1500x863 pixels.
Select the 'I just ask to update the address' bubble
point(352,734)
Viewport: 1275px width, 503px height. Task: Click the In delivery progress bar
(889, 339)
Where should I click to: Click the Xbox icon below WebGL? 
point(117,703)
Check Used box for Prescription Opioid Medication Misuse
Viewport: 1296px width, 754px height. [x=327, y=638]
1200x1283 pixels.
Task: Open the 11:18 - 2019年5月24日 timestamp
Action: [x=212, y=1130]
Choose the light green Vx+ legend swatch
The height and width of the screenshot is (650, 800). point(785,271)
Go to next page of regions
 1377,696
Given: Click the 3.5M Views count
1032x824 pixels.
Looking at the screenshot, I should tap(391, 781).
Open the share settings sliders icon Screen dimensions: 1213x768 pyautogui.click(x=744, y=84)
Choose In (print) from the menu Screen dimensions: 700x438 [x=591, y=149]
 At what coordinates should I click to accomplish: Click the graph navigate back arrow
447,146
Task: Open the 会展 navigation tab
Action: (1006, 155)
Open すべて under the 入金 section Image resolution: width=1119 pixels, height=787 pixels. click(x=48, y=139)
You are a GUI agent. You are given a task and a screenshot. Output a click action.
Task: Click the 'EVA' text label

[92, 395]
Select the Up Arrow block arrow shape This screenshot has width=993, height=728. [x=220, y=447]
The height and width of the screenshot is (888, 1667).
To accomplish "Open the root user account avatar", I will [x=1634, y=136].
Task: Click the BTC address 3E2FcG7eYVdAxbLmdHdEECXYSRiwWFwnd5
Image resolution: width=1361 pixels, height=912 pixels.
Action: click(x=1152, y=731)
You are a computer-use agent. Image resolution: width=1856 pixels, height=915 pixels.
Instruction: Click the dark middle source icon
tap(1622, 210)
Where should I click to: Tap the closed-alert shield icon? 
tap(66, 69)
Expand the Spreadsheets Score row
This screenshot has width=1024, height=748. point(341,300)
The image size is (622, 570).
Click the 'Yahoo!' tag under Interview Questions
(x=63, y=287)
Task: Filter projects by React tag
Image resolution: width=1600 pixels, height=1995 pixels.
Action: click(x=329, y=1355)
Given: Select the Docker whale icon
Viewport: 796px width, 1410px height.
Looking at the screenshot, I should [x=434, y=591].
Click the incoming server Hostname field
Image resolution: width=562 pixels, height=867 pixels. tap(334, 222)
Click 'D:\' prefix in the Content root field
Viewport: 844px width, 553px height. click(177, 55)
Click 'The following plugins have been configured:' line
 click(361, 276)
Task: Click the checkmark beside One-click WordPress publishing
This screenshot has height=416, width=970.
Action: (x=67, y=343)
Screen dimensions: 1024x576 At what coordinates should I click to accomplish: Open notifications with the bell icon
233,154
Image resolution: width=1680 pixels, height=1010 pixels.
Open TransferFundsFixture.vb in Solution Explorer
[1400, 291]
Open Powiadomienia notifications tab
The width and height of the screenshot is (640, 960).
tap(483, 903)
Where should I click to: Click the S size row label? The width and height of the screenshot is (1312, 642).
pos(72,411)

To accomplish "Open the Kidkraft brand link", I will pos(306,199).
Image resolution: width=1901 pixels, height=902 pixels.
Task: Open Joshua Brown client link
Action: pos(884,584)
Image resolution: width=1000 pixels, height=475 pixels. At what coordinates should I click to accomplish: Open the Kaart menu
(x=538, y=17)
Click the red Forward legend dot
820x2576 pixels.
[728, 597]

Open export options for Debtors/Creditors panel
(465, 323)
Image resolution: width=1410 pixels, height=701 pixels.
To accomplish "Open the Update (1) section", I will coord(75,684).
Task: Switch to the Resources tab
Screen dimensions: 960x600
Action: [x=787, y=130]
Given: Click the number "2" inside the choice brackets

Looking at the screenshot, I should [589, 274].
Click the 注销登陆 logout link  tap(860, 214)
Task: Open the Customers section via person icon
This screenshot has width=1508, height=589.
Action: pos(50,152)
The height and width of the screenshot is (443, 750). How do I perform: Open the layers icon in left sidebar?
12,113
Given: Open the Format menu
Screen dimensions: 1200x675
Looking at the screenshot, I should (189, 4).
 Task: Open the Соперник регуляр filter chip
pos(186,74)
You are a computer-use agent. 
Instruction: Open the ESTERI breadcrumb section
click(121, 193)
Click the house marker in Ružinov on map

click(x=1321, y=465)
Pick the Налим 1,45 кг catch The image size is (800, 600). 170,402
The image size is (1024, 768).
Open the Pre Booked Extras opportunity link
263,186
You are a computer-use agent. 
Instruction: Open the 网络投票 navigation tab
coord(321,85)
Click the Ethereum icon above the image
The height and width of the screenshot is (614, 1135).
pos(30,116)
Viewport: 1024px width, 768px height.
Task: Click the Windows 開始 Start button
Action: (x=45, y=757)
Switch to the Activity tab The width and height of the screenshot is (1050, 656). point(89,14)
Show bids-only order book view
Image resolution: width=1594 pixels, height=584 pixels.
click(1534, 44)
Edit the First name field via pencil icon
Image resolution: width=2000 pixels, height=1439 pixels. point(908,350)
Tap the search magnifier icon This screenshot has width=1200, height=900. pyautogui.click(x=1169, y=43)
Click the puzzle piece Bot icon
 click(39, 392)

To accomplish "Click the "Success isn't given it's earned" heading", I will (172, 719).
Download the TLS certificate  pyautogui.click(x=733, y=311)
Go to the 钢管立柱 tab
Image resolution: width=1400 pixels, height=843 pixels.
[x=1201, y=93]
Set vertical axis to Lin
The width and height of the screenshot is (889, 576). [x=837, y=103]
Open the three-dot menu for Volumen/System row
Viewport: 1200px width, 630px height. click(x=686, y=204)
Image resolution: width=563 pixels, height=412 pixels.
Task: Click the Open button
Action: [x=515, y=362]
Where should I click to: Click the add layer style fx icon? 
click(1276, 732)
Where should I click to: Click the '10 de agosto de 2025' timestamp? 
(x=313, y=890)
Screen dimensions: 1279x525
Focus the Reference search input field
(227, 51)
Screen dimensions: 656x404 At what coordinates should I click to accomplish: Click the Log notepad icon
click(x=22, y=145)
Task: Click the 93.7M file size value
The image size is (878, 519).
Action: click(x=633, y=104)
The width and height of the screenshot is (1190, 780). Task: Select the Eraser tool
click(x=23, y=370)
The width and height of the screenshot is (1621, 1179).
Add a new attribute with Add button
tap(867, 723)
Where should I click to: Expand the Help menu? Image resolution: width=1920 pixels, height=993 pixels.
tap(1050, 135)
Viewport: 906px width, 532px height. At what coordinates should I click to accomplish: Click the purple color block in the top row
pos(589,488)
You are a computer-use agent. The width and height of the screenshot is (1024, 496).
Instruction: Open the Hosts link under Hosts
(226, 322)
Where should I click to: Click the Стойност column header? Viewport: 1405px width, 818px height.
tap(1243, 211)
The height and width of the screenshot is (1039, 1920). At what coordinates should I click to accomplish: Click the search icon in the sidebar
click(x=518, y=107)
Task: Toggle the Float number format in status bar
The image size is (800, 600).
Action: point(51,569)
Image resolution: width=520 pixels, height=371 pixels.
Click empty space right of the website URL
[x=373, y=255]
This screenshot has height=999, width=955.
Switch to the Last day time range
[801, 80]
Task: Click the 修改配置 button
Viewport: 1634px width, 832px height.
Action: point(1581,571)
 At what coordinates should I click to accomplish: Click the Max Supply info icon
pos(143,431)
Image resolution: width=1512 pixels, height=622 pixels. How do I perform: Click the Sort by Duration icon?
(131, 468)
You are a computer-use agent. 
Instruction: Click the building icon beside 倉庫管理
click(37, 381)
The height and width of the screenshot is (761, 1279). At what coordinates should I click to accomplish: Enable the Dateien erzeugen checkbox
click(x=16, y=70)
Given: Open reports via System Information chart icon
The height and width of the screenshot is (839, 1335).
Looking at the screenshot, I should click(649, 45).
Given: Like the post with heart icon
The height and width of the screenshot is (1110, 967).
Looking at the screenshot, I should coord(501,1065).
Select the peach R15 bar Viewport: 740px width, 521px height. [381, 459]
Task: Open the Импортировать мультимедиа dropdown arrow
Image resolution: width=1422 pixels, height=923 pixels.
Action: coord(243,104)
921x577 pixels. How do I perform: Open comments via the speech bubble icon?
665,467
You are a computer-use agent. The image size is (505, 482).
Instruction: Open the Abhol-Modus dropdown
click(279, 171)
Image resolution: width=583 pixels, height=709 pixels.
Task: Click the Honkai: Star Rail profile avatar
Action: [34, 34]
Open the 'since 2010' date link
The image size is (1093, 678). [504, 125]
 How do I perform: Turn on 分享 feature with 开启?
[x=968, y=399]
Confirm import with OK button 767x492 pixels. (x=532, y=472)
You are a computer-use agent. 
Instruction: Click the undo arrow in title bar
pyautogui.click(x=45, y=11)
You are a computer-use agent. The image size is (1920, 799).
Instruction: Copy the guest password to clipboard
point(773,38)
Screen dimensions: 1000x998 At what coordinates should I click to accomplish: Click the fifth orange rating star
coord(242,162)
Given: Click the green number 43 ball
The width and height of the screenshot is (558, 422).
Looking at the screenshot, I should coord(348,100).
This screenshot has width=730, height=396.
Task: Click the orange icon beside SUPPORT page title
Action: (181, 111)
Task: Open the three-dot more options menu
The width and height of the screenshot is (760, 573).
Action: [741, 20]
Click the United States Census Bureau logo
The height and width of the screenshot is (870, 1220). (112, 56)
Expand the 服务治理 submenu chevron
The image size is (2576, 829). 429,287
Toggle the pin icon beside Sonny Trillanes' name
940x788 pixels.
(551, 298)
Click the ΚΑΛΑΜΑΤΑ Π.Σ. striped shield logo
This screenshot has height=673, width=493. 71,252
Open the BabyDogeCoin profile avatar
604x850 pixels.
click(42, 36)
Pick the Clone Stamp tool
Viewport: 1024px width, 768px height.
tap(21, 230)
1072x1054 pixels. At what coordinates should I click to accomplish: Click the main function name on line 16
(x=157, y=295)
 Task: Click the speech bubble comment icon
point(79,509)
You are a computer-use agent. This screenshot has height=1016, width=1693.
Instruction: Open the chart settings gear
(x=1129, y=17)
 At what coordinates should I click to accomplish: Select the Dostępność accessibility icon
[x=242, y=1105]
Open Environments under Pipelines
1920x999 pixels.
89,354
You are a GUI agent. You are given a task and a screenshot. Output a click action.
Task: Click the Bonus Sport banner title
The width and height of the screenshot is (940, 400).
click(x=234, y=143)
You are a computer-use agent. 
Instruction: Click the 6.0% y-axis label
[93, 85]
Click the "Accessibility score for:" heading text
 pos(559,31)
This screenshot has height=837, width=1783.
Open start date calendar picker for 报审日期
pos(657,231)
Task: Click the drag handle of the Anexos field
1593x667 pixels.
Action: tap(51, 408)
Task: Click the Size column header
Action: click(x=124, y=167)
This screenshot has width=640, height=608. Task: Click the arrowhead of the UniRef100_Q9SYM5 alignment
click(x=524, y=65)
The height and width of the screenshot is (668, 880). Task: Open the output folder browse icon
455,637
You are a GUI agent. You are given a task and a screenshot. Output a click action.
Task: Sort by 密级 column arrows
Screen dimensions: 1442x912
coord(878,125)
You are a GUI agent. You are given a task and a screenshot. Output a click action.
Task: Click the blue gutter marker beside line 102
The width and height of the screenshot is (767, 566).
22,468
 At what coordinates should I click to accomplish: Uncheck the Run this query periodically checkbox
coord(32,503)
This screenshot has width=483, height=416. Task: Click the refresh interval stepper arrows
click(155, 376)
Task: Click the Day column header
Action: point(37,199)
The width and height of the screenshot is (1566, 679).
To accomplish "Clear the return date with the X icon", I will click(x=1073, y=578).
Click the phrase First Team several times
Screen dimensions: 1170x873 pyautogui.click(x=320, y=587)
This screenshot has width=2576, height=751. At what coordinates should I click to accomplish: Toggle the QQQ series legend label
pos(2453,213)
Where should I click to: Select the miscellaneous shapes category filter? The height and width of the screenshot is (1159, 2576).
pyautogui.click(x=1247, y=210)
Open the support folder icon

**Task to complete**
The lines above, from the first through the one containing "Given: Click the 3.5M Views count", must be restated word for word, with nothing added.

**Answer space**
1500x863 pixels.
Select the 'I just ask to update the address' bubble
point(352,734)
Viewport: 1275px width, 503px height. Task: Click the In delivery progress bar
(889, 339)
Where should I click to: Click the Xbox icon below WebGL? 
point(117,703)
Check Used box for Prescription Opioid Medication Misuse
Viewport: 1296px width, 754px height. [x=327, y=638]
1200x1283 pixels.
Task: Open the 11:18 - 2019年5月24日 timestamp
Action: [x=212, y=1130]
Choose the light green Vx+ legend swatch
The height and width of the screenshot is (650, 800). point(785,271)
Go to next page of regions
 1377,696
Given: Click the 3.5M Views count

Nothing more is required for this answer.